On July 17, a high-ranking official at the U.S. National Institutes of Health (NIH) pulled the plug on a hotly anticipated clinical trial for a government-funded vaccine to combat human immunodeficiency virus (HIV), the bug that causes full-blown AIDS. The announcement by Anthony Fauci, director of the NIH's National Institute of Allergy and Infectious Diseases (NIAID), was the latest in a series of setbacks in the search for a vaccine the world has been anxiously awaiting for more than two decades.
Fauci's reason for canceling the trial: There is not enough evidence that it's effective to justify a wide-reaching trial.
Vaccines come in two forms: protective and therapeutic. A protective vaccine typically consists of a weakened form of a virus that, when injected, alerts the immune system (antigens or proteins on the virus' surface), which in turn generates antibodies (other proteins) that clobber the invaders and remain on high alert should the bug ever try to attack again. If the virus hits again, the immune system will be armed and ready, with the weapons it needs to launch a preemptive strike to wipe it out before it can infect any cells.
Therapeutic vaccines are designed to battle illnesses already in the body by helping disease-killing T cells recognize and target them. In the case of HIV, candidate vaccines typically consist of parts of the virus that furtively slipped into the body and is successfully eluding the immune system. Whereas the virus entered the body undetected, the protein does not: The T cells will view it as a dangerous invader and attack it everyplace in the body, including on the viruses, reducing and perhaps even clearing the infection completely.
Fauci said that he nixed the trial, in part, because of the failure of Merck & Company's 3,000-person STEP vaccine trials in September. In lab tests, the Merck vaccine showed that immune system cells produced signaling proteins called cytokines when they came in contact with the vaccine. Researchers believed these so-called "correlates of immunity"—essentially signs that immune system was responding to the vaccine— indicated that it would fight infection.
They were wrong: The Merck vaccine proved ineffective at preventing infection or reducing levels of the virus in an infected person's body. The government-funded vaccine, known as PAVE (Partnership for AIDS Vaccine Evaluation), is formulated similarly to Merck's vaccine, consisting of three genes found in HIV attached to a weakened form of the common cold designed to draw the attention of the immune system. Originally set to be tested on 8,500 people, PAVE's trial was downsized to 2,400 soon after the failure of the Merck vaccine.

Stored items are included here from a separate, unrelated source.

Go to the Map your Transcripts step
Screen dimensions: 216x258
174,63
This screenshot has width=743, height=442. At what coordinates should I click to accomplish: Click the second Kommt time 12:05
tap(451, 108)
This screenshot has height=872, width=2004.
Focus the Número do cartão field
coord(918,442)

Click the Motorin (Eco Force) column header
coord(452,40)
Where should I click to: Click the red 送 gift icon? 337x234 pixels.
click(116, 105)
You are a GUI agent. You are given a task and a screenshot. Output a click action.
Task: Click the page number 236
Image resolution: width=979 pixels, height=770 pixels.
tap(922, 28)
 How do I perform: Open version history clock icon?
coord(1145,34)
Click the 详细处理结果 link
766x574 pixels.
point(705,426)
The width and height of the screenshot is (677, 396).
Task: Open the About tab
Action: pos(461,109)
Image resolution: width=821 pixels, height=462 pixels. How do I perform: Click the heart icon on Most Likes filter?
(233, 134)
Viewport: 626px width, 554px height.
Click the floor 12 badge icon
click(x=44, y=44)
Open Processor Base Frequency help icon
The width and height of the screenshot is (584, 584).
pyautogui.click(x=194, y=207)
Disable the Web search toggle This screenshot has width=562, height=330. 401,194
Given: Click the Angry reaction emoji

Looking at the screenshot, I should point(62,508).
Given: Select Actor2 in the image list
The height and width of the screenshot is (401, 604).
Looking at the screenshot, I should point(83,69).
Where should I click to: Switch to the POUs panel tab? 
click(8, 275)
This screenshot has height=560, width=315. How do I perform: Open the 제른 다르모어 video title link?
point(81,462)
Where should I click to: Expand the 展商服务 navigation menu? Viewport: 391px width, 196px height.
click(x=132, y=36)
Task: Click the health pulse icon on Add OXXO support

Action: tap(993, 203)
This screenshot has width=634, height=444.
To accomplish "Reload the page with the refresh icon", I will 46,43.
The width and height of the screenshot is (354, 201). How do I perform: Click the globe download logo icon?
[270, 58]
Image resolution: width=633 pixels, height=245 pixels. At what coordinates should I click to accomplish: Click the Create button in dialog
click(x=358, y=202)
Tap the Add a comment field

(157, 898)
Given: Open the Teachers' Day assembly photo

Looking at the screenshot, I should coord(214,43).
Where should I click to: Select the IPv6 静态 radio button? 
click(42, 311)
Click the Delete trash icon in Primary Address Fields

After a NIAID-sponsored summit in March revealed that there were too many unanswered questions, Fauci decided that priorities needed to be revised.
Toward that end, has co-authored an article in Science last week that calls for more basic research and smaller studies (to prove a candidate vaccine's effectiveness) before conducting large-scale human trials. Fauci spoke with ScientificAmerican.com to discuss this new tack—and whether there's still a chance of an HIV vaccine.
There seem to be a lot of moving goal posts with respect to the HIV vaccine. It was first promised in the late '80s. Then Bill Clinton set a goal of developing one by 2008. Here we are in 2008, and the posts are being pulled down altogether and the mission is being redefined. Is this just evidence of how complex an adversary we're dealing with in HIV?
I think all of those predictions of time frames really reflect an innocent but unintentional lack of appreciation for how unique and different HIV is. Margaret Heckler [former congresswoman (R–Mass.)], who way back when the virus was discovered, in a press conference, said we should be well into a vaccine trial within two years and maybe have a vaccine soon thereafter; and President Clinton saying the goal would be to have a vaccine in 10 years—all this was really predicated on how we look at vaccines in the standard, classical way.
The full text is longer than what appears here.